CONTENTMENT COTTAGE

WELCOME! In the midst of each life's chaos exists a place of calm and sunshine. I call mine Contentment Cottage. It is the place where I write my stories and find the peace of God. I've posted my "Ice Pick" reviews and will continue to add some of what I call my "Ice Crystals": poems, articles, essays, fillers, and recipes.

Friday, August 10, 2007

THE ICE PICK

The Science of Science-Fiction Writing, by James Gunn. Lanham, Md., Scarecrow Press, 2003. 232 p. $16.95. Includes: index, Notes from the 1998 SF Writers Workshop, and Syllabus for a Workshop. ISBN: 1-57886-011-3.

Most professors of English seem to hate science fiction or consider it to be beneath contemptible notice. James Gunn is different. A prolific science fiction author himself, Gunn loves science fiction, and it shows. In addition to having taught fiction writing and science fiction, he has conducted a very popular and long-running Writers Workshop in Science Fiction.

In this book, which is a distillation of his thoughts and advice, he begins with the basics of "Writing Fiction" and leads us through scene construction, characterization, dialogue, setting and description, and the creation of suspense. He even has a chapter on "How to be a Good Critiquer and Still Remain Friends."

"The value of the critique," he says, "is only partially to provide feedback for the author; perhaps the most important part is to develop critical skills that can be applied to your own work."

Among common weaknesses found in stories, he says, is that the writer must "understand that a story is not simply a series of interesting events, or even of problems solved . . . [nor] simply an account of personal stress," but that it involves challenges to be overcome and a change within the character which allows the overcoming to occur in a believable way.

The second part of the book deals specifically with writing science fiction. "We must," he says, "understand why science fiction has needs different from other fiction." This is a fascinating discussion about what science fiction is, and is not, about where it came from and where it may be headed; about where ideas come from and what to do with them after you think you’ve got a good one; and about the kinds of heroes, heroines, and villains that populate science fiction stories.

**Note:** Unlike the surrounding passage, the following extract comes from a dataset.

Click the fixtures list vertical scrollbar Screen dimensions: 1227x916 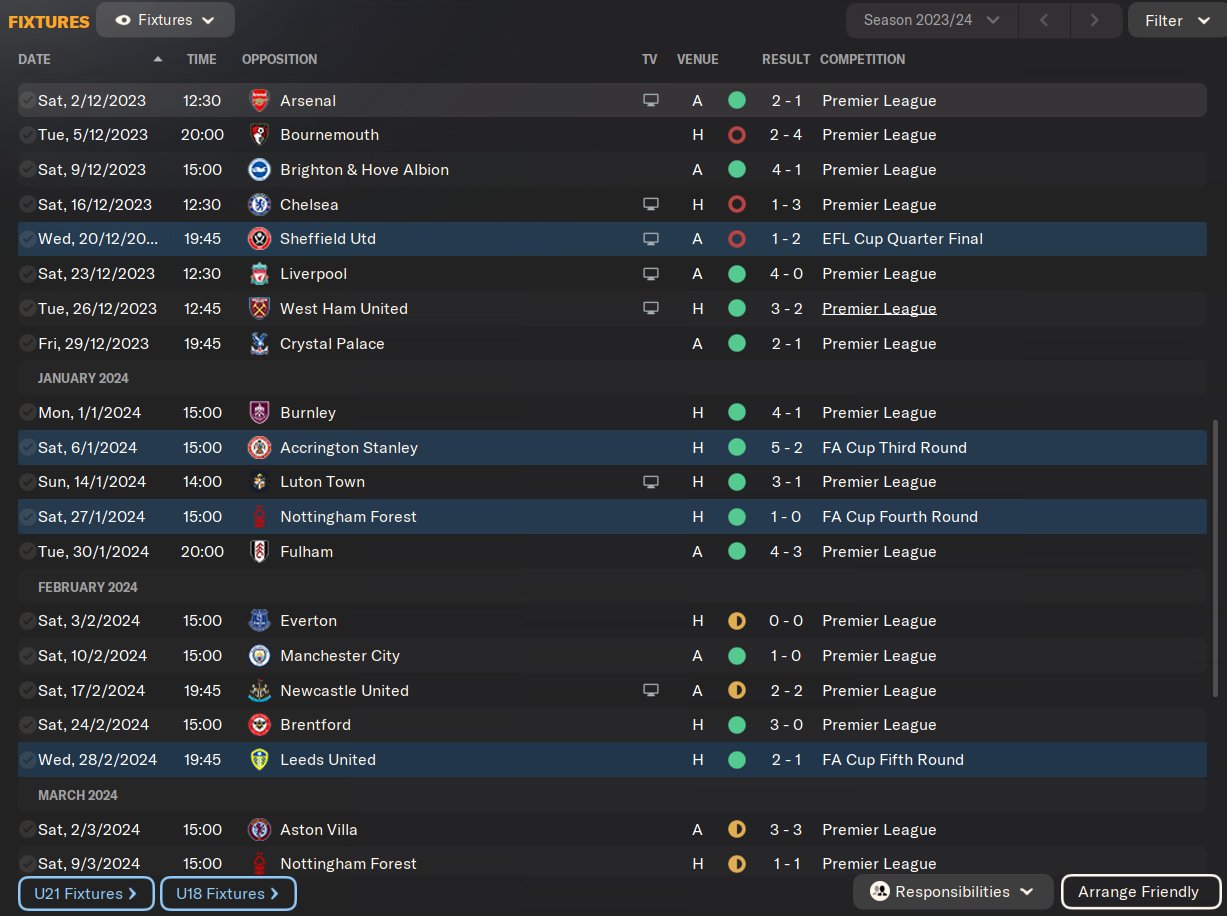coord(1216,558)
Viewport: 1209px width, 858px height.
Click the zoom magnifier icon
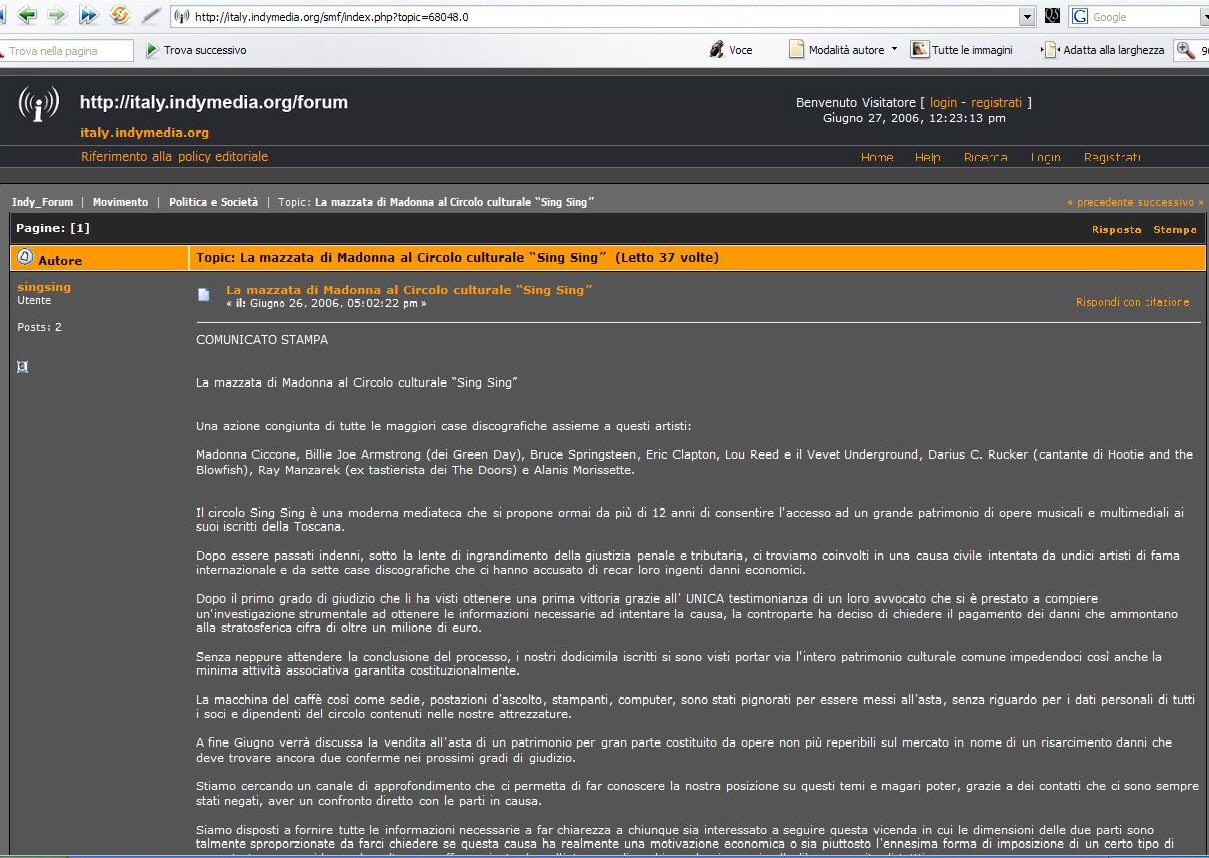(x=1185, y=50)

He gives a concise list of eleven recommendations (p. 98-9) for the beginning writer that pack more good advice in a short space than I can remember seeing any where else. For example, number seven: "Write in scenes; visualize them completely; bring in other sensory detail when possible."

The third part, which takes up nearly half the book, is composed of biographical essays about the classic science fiction authors: H.G. Wells, Robert A. Heinlein, Isaac Asimov, Henry Kuttner and C.L. Moore. This part is fun for those of us who enjoy reading about the masters, and it helps us with our own struggles when we read about their problems and how they overcame them. We also see what has been done in science fiction and how the field has changed and grown.

His appendices include notes from a SF Writers Workshop given by him in 1998. Reading these reflections is the next best thing to actually being able to go to one. And if you are in a critique group or running a workshop yourself, his Syllabus for a Workshop may be invaluable. In fact, you could use the syllabus and create your own personal workshop.

"Here you have it," says Gunn, "forty years of reflections about the fiction-writing process and how to teach it, and the ideas I have shared with my students about how to do it effectively and how to get it published afterward."